Antioxidant Activity of Polysaccharides from the Edible Mushroom Pleurotus eryngii

杏鲍菇 化学 多糖 抗氧化剂 DPPH 食品科学 羟基自由基 蘑菇 超氧化物 单糖 一氧化氮 食用菌 生物化学 有机化学
作者
Tania Petraglia,Tiziana Latronico,Angela Fanigliulo,A. Crescenzi,Grazia Maria Liuzzi,Rocco Rossano
出处
期刊:Molecules [Multidisciplinary Digital Publishing Institute]
卷期号:28 (5): 2176-2176 被引量:24
标识
DOI:10.3390/molecules28052176
摘要

In this study the antioxidant and neuroprotective activity of an enriched polysaccharide fraction (EPF) obtained from the fruiting body of cultivated P. eryngii was evaluated. Proximate composition (moisture, proteins, fat, carbohydrates and ash) was determined using the AOAC procedures. The EPF was extracted by using, in sequence, hot water and alkaline extractions followed by deproteinization and precipitation with cold ethanol.
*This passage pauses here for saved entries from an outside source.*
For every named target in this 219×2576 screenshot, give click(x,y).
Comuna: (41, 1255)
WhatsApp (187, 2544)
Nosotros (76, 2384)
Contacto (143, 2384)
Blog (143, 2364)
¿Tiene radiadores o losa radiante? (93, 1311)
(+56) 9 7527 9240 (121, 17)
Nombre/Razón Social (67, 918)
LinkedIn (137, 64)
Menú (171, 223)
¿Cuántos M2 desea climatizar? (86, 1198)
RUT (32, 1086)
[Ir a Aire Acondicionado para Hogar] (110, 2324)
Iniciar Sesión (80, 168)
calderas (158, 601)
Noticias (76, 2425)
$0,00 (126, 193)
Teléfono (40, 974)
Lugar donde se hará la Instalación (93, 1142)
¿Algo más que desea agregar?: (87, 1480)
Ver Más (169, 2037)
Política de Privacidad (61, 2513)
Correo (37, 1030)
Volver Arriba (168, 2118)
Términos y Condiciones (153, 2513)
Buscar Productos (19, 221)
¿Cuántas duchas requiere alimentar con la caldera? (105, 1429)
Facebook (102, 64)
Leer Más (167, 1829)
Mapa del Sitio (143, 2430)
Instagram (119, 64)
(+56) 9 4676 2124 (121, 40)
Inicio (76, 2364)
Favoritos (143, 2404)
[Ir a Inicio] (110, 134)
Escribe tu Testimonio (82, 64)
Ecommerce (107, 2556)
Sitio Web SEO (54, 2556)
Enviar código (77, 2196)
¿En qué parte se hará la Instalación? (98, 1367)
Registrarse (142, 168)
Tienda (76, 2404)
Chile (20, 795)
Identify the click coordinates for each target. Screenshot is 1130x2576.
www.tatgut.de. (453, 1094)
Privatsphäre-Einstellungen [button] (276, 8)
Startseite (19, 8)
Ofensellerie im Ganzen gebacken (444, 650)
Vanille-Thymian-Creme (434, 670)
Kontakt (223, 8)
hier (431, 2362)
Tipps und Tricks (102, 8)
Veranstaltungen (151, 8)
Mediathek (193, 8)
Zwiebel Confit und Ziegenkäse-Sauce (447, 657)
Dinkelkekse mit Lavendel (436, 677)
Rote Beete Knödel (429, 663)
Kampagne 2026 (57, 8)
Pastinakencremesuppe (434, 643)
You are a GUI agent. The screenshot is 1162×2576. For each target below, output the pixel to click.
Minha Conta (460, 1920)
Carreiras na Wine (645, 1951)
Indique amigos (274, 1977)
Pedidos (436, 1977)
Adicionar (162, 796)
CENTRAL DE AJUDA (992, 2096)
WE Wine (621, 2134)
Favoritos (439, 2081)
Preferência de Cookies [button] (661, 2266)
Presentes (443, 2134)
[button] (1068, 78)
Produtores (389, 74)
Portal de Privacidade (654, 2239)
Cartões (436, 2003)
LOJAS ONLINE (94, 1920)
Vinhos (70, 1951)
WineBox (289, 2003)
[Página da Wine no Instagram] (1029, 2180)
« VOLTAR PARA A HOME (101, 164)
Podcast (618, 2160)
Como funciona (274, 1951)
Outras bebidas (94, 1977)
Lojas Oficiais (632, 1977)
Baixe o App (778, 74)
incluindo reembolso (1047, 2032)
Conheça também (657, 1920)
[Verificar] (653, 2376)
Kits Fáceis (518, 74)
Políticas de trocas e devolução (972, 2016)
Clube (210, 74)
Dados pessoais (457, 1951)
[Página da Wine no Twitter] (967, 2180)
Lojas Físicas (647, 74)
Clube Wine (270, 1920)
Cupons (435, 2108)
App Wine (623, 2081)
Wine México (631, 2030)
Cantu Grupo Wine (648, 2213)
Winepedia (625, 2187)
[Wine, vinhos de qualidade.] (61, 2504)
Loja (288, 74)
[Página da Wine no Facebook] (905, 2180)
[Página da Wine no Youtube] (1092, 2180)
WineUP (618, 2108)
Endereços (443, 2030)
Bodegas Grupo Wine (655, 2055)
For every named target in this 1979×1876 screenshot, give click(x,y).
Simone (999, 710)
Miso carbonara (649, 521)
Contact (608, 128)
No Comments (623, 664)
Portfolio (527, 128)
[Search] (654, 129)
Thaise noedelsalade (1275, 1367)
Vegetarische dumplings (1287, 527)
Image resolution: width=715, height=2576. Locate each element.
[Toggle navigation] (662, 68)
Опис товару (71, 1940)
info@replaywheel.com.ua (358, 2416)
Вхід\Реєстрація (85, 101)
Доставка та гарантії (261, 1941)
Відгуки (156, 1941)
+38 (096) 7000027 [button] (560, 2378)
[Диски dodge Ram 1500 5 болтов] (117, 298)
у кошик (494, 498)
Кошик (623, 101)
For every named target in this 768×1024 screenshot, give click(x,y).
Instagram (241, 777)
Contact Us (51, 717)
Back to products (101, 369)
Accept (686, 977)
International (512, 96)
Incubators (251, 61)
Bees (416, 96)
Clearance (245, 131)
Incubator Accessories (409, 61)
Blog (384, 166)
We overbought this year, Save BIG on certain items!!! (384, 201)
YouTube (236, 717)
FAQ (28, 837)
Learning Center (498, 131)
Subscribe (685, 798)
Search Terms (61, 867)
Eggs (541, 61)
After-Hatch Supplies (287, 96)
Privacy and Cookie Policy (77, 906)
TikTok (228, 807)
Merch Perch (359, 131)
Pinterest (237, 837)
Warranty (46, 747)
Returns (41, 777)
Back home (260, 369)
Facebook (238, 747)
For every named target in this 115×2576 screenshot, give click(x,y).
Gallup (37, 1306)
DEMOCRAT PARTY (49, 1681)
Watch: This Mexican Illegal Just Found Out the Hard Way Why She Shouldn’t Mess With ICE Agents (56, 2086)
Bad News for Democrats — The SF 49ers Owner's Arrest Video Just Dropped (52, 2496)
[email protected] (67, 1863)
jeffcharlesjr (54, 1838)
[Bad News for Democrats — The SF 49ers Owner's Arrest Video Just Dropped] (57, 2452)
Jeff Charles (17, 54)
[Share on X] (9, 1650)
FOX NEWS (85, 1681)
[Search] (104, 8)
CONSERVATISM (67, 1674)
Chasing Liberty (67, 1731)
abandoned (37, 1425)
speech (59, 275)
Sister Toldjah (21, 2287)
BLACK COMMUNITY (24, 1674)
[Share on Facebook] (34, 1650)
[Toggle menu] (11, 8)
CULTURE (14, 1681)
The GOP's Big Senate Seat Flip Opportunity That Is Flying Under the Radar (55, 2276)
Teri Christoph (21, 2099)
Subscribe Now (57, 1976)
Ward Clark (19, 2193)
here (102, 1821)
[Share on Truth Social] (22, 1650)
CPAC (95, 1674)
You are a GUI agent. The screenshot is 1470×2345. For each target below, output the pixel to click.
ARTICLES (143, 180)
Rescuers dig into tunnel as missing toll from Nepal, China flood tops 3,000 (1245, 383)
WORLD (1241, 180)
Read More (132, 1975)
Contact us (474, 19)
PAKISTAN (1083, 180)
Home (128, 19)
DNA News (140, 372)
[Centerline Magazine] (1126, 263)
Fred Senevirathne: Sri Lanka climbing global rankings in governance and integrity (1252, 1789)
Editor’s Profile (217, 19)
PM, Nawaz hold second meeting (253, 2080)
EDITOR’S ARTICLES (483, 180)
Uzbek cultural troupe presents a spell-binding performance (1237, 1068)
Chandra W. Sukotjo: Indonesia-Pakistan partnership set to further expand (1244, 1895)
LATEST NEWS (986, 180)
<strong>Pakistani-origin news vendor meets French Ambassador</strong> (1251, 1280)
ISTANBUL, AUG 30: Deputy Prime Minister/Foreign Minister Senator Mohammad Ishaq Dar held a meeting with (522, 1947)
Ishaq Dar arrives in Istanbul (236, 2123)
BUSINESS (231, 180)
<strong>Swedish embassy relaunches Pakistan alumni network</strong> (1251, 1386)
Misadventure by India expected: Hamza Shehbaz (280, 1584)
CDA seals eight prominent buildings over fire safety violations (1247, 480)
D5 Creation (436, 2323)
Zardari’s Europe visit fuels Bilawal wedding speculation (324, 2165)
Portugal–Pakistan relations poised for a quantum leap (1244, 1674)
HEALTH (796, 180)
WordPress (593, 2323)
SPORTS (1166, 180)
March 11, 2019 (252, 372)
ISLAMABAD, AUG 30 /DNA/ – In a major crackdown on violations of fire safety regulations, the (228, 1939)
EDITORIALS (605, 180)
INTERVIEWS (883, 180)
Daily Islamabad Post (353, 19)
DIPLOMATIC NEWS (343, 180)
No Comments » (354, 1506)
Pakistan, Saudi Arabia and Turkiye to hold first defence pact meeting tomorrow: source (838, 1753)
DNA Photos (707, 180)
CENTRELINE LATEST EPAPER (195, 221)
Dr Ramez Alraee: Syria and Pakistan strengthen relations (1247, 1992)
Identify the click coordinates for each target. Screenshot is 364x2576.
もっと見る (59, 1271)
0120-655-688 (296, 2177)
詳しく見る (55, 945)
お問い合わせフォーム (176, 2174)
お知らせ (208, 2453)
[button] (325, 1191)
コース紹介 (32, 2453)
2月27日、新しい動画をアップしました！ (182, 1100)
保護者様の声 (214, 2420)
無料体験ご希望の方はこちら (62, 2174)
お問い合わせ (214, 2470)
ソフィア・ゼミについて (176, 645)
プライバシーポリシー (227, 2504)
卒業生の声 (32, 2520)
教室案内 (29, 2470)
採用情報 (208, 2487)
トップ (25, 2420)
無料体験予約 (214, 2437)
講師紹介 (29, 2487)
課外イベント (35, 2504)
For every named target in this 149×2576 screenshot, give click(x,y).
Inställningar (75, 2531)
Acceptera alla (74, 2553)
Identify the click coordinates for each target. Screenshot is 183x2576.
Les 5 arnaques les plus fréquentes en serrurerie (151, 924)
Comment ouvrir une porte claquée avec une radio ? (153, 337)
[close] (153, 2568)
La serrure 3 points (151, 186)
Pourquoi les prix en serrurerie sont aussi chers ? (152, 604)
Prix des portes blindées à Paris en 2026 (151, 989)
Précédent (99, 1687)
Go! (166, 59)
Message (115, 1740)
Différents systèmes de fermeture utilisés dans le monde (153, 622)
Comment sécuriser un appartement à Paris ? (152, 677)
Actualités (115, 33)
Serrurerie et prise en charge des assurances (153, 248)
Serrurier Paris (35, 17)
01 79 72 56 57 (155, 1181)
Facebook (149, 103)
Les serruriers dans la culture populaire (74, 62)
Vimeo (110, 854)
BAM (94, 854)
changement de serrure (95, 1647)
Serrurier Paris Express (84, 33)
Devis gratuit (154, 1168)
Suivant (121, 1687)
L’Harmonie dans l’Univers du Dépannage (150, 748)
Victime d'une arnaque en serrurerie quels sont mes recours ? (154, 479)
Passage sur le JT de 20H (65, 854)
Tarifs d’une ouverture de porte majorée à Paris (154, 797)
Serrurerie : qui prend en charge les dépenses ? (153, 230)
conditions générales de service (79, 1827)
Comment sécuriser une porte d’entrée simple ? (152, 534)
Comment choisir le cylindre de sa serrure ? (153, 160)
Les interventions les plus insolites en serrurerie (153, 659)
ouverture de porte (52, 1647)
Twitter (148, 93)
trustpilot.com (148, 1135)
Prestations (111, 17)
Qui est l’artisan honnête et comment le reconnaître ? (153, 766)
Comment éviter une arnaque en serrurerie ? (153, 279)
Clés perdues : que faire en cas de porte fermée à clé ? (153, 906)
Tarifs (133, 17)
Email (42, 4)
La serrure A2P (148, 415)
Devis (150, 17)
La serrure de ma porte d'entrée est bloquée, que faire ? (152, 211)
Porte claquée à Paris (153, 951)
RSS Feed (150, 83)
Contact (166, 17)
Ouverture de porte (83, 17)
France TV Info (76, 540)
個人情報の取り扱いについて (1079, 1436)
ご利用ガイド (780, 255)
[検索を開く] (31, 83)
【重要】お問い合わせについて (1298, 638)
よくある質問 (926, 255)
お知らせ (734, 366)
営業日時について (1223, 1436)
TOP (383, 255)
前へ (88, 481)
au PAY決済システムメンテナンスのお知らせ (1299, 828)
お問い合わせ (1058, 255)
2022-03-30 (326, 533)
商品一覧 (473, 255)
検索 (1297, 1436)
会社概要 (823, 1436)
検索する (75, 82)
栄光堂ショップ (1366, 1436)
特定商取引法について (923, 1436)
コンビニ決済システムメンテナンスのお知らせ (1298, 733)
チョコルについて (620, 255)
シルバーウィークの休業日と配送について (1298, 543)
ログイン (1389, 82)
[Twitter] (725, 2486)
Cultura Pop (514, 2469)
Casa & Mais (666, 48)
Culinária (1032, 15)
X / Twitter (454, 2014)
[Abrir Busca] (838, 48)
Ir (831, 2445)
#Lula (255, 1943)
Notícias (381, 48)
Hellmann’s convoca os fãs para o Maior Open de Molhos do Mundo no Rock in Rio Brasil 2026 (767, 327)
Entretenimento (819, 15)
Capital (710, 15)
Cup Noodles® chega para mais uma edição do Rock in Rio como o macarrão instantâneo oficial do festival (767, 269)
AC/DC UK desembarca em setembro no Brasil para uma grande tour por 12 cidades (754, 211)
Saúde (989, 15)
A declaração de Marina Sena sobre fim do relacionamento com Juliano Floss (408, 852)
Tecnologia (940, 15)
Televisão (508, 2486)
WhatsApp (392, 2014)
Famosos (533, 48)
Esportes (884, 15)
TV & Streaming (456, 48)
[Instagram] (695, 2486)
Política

Total α- and β-glucans were quantified using the Megazyme International Kit. The results showed that this procedure allows a high yield of polysaccharides with a higher content of (1-3; 1-6)-β-D-glucans. The antioxidant activity of EPF was detected from the total reducing power, DPPH, superoxide, hydroxyl and nitric oxide radical scavenging activities. The EPF was found to scavenge DPPH, superoxide, hydroxyl and nitric oxide radicals with a IC50 values of 0.52 ± 0.02, 1.15 ± 0.09, 0.89 ± 0.04 and 2.83 ± 0.16 mg/mL, respectively. As assessed by the MTT assay, the EPF was biocompatible for DI-TNC1 cells in the range of 0.006-1 mg/mL and, at concentrations ranging from 0.05 to 0.2 mg/mL, significantly counteracted H2O2-induced reactive oxygen species production. This study demonstrated that polysaccharides extracted from P. eryngii might be used as functional food to potentiate the antioxidant defenses and to reduce oxidative stress.